[Data]
Segment Open

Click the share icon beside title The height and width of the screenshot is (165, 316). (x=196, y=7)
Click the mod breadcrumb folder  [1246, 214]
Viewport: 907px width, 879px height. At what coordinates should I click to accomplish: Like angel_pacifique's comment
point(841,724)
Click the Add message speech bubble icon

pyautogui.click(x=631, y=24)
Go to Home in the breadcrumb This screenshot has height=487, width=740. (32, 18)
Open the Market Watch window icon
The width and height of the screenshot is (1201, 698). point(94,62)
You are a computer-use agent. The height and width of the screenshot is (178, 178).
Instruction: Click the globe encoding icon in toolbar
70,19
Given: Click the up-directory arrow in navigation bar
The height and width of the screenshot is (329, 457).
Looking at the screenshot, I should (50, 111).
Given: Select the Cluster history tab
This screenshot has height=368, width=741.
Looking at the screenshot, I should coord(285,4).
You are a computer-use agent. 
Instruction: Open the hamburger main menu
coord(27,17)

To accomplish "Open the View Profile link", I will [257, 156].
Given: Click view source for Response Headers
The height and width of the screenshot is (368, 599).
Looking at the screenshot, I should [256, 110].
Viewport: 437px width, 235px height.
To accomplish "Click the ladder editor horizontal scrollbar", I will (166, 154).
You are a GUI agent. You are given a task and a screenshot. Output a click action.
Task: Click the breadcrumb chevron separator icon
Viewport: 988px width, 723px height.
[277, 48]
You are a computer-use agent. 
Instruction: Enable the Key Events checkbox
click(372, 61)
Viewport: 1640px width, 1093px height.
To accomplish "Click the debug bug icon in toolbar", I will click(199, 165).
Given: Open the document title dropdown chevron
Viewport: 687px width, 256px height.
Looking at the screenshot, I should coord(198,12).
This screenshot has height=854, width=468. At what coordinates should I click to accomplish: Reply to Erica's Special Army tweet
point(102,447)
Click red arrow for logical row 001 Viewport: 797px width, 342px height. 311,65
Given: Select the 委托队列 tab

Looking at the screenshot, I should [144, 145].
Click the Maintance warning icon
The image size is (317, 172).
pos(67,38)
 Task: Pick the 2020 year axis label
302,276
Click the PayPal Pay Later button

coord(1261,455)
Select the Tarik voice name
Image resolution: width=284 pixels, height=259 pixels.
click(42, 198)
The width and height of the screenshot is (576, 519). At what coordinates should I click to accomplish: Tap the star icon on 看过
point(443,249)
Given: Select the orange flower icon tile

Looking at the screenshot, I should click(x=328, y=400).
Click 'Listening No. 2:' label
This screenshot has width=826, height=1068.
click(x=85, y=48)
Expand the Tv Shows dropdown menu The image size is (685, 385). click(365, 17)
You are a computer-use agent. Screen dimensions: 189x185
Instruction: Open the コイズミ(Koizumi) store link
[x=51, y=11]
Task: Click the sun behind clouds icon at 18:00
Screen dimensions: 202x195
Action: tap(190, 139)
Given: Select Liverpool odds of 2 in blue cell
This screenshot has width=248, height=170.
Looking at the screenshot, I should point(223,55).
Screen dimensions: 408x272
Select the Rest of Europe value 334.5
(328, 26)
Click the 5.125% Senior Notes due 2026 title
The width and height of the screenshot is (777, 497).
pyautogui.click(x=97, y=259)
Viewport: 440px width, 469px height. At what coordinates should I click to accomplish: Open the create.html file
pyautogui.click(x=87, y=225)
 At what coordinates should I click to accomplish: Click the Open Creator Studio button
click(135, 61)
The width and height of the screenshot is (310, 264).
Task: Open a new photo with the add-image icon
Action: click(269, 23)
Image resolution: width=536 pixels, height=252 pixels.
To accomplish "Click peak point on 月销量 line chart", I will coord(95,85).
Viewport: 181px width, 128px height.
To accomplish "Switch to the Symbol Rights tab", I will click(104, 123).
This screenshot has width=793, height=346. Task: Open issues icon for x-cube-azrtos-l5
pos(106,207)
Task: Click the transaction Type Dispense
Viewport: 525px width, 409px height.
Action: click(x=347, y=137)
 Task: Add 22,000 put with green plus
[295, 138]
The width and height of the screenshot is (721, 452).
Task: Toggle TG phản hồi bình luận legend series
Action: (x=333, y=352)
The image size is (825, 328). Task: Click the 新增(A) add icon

Segment Closed

[Work task] Every line above from the line with "You are a GUI" to the line with "Click 'Listening No. 2:' label", inclusive, must be returned exactly; no other line belongs in the reply.

[Task answer]
You are a GUI agent. You are given a task and a screenshot. Output a click action.
Task: Click the breadcrumb chevron separator icon
Viewport: 988px width, 723px height.
[277, 48]
You are a computer-use agent. 
Instruction: Enable the Key Events checkbox
click(372, 61)
Viewport: 1640px width, 1093px height.
To accomplish "Click the debug bug icon in toolbar", I will click(199, 165).
Given: Open the document title dropdown chevron
Viewport: 687px width, 256px height.
Looking at the screenshot, I should coord(198,12).
This screenshot has height=854, width=468. At what coordinates should I click to accomplish: Reply to Erica's Special Army tweet
point(102,447)
Click red arrow for logical row 001 Viewport: 797px width, 342px height. 311,65
Given: Select the 委托队列 tab

Looking at the screenshot, I should [144, 145].
Click the Maintance warning icon
The image size is (317, 172).
pos(67,38)
 Task: Pick the 2020 year axis label
302,276
Click the PayPal Pay Later button

coord(1261,455)
Select the Tarik voice name
Image resolution: width=284 pixels, height=259 pixels.
click(42, 198)
The width and height of the screenshot is (576, 519). At what coordinates should I click to accomplish: Tap the star icon on 看过
point(443,249)
Given: Select the orange flower icon tile

Looking at the screenshot, I should click(x=328, y=400).
Click 'Listening No. 2:' label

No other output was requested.